In the case of TDD and more than one configured serving cell with PUCCH format 3 and without PUCCH format 4/5 configured and more than 20 HARQ-ACK bits for M multiple downlink or special subframes associated with a single UL subframe n, where m is the number of elements in the set K defined in Subclause 10.1.3.2.2 and for the configured serving cells, spatial HARQ-ACK bundling across multiple codewords within a downlink or special subframe is performed for each serving cell by a logical AND operation of all of the corresponding individual HARQ-ACKs and PUCCH format 3 is used. For TDD and more than one configured serving cell with PUCCH format 3 and up to 20 HARQ-ACK bits for M multiple downlink or special subframes associated with a single UL subframe n, where m is the number of elements in the set K defined in Subclause 10.1.3.2.2 and for the configured serving cells, spatial HARQ-ACK bundling is not performed and the HARQ-ACK bits are transmitted using PUCCH format 3.

For TDD with PUCCH format 3 without PUCCH format 4/5 configured, a UE shall determine the number of HARQ-ACK bits, o, associated with an UL subframe n according to

$O=\sum _{c=1}^{N_{\mathrm{cells}}^{\mathrm{DL}}}O_c^{\mathrm{ACK}}$

where N_cells^DL is the number of configured cells, and O_c^ACK is the number of HARQ-bits for the c-th serving cell defined in Subclause 7.3.

TDD HARQ-ACK feedback procedures for one configured serving cell are given in Subclause 10.1.3.1 and procedures for more than one configured serving cell are given in Subclause 10.1.3.2.

10.1.3A FDD-TDD HARQ-ACK Feedback Procedures for Primary Cell Frame Structure Type 2

A UE is configured by higher layers to use either PUCCH format 1b with channel selection or PUCCH format 3/4/5 for transmission of HARQ-ACK.

For a serving cell, if the serving cell is frame structure type 1, and a UE is not configured to monitor PDCCH/EPDCCH in another serving cell for scheduling the serving cell, set K is defined in Table 10.1.3A-1, otherwise set K is defined in Table 10.1.3.1-1.

PUCCH format 1b with channel selection is not supported if a UE is configured with more than two serving cells, or if the DL-reference UL/DL configuration 5 (as defined in Subclause 10.2) is defined for any serving cell, or if the DL-reference UL/DL configuration of a serving cell with frame structure type 1 belongs to {2, 3, 4} and the UE is not configured to monitor PDCCH/EPDCCH in another serving cell for scheduling the serving cell.

If a UE is configured with the parameter EIMTA-MainConfigServCell-r12 for at least one serving cell and is configured with PUCCH format 3 without PUCCH format 4/5 configured, the UE is not expected to be configured with more than two serving cells having DL-reference UL/DL configuration 5.

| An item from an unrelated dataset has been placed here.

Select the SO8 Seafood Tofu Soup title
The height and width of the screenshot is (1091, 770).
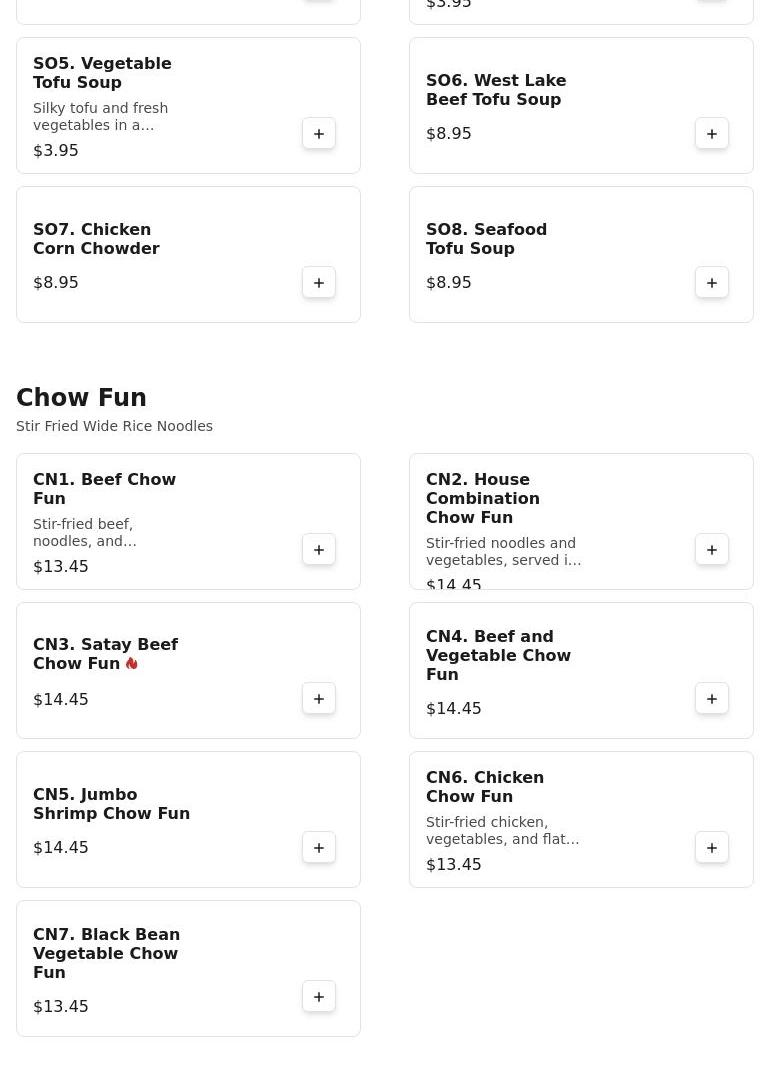(486, 239)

If a UE is configured to use PUCCH format 1b with channel selection for HARQ-ACK transmission, for the serving cells,

• • if more than 4 HARQ-ACK bits for M multiple downlink and special subframes associated with a single UL subframe n, where M is as defined in Subclause 10.1.3.2.1 for case where the UE is configured with two serving cells with different UL/DL configurations,
    • spatial HARQ-ACK bundling across multiple codewords within a downlink or special subframe is performed for each serving cell by a logical AND operation of all the corresponding individual HARQ-ACKs, and the bundled HARQ-ACK bits for each serving cell is transmitted using PUCCH format 1b with channel selection,
  • otherwise,
    • spatial HARQ-ACK bundling is not performed, and the HARQ-ACK bits are transmitted using PUCCH format 1b with channel selection.

If a UE is configured to use PUCCH format 3 without PUCCH format 4/5 configured for HARQ-ACK transmission, for the serving cells,

• • if more than 21 HARQ-ACK bits for M multiple downlink and special subframes associated with a single UL subframe n, where M as defined in Subclause 10.1.3.2.2 for the case of UE configured with more than one serving cell and if at least two cells have different UL/DL configurations,
    • spatial HARQ-ACK bundling across multiple codewords within a downlink or special subframe is performed for each serving cell by a logical AND operation of all of the corresponding individual HARQ-ACKs, and PUCCH format 3 is used,
  • otherwise,
    • spatial HARQ-ACK bundling is not performed, and the HARQ-ACK bits are transmitted using PUCCH format 3.
  • UE shall determine the number of HARQ-ACK bits, o, associated with an UL subframe n according to

$O=\sum _{c=1}^{N_{\mathrm{cells}}^{\mathrm{DL}}}O_c^{\mathrm{ACK}}$

where N_cells^DL is the number of configured cells, and O_c^ACK is the number of HARQ-bits for the c-th serving cell defined in Subclause 7.3.4. If a UE is not configured to monitor PDCCH/EPDCCH in another serving cell for scheduling a serving cell with frame structure type 1, and the DL-reference UL/DL configuration of the serving cell belongs to {2, 3, 4, 5}, then the UE is not expected to be configured with N_cells^DL which result in O>21.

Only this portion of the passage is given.